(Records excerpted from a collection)
§ §
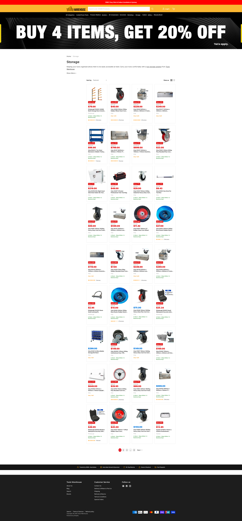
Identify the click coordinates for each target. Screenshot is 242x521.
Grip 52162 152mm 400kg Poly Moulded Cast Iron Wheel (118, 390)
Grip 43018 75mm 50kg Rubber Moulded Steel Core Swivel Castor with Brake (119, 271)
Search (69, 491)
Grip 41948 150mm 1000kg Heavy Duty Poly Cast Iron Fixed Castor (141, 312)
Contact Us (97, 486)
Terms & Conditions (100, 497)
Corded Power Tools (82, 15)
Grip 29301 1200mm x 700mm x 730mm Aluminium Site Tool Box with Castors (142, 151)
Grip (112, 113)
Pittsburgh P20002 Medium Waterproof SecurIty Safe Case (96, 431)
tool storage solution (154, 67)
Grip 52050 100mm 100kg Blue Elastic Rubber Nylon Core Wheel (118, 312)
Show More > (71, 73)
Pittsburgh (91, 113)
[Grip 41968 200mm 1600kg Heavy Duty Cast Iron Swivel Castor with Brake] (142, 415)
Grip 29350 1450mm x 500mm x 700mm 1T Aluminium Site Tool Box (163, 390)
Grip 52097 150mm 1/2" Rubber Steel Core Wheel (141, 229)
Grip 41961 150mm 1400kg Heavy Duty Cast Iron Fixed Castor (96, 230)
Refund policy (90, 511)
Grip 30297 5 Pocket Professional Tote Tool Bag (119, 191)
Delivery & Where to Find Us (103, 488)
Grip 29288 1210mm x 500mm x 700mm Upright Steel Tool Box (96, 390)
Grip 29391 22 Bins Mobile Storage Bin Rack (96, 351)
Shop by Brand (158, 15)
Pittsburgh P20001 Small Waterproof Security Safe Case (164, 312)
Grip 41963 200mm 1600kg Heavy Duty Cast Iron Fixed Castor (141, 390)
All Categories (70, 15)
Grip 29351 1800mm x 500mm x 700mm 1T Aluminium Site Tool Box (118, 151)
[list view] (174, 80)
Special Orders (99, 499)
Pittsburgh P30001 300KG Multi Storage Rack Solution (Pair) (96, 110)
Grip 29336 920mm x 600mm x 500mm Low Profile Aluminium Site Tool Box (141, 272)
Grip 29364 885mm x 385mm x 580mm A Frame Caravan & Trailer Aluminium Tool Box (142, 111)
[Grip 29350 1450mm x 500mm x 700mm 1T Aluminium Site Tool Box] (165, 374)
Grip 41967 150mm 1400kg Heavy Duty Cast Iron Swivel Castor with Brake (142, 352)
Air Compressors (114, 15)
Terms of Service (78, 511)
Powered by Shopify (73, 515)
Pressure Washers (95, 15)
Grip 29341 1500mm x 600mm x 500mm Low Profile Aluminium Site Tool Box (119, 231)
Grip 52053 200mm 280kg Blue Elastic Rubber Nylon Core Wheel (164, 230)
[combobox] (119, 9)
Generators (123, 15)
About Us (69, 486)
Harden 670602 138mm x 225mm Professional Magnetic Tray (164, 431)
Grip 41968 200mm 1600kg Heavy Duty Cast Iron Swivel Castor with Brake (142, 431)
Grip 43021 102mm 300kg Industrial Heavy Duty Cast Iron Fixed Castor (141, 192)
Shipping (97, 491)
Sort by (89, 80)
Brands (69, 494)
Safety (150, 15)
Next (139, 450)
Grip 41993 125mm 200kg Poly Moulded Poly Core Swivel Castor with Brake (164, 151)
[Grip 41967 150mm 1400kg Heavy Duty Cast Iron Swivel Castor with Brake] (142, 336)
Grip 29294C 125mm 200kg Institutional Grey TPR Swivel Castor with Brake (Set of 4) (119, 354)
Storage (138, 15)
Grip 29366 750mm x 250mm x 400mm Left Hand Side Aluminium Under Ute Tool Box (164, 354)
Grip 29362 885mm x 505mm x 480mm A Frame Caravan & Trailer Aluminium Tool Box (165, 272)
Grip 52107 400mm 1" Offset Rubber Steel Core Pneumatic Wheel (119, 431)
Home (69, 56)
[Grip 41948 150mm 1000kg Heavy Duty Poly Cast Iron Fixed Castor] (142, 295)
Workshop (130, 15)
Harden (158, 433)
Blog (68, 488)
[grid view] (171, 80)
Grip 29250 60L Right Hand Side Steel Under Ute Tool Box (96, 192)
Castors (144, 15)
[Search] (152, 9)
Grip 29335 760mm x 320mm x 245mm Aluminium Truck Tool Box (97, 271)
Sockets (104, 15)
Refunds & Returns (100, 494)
§ §
● **What you need to do**
Copy the listing above word for word, from its first line up to and including the line containing "Pittsburgh P20001 Small". Leave out any pictures.

● **Complete answer**
Identify the click coordinates for each target. Screenshot is 242x521.
Grip 52162 152mm 400kg Poly Moulded Cast Iron Wheel (118, 390)
Grip 43018 75mm 50kg Rubber Moulded Steel Core Swivel Castor with Brake (119, 271)
Search (69, 491)
Grip 41948 150mm 1000kg Heavy Duty Poly Cast Iron Fixed Castor (141, 312)
Contact Us (97, 486)
Terms & Conditions (100, 497)
Corded Power Tools (82, 15)
Grip 29301 1200mm x 700mm x 730mm Aluminium Site Tool Box with Castors (142, 151)
Grip (112, 113)
Pittsburgh P20002 Medium Waterproof SecurIty Safe Case (96, 431)
tool storage solution (154, 67)
Grip 52050 100mm 100kg Blue Elastic Rubber Nylon Core Wheel (118, 312)
Show More > (71, 73)
Pittsburgh (91, 113)
[Grip 41968 200mm 1600kg Heavy Duty Cast Iron Swivel Castor with Brake] (142, 415)
Grip 29350 1450mm x 500mm x 700mm 1T Aluminium Site Tool Box (163, 390)
Grip 52097 150mm 1/2" Rubber Steel Core Wheel (141, 229)
Grip 41961 150mm 1400kg Heavy Duty Cast Iron Fixed Castor (96, 230)
Refund policy (90, 511)
Grip 30297 5 Pocket Professional Tote Tool Bag (119, 191)
Delivery & Where to Find Us (103, 488)
Grip 29288 1210mm x 500mm x 700mm Upright Steel Tool Box (96, 390)
Grip 29391 22 Bins Mobile Storage Bin Rack (96, 351)
Shop by Brand (158, 15)
Pittsburgh P20001 Small Waterproof Security Safe Case (164, 312)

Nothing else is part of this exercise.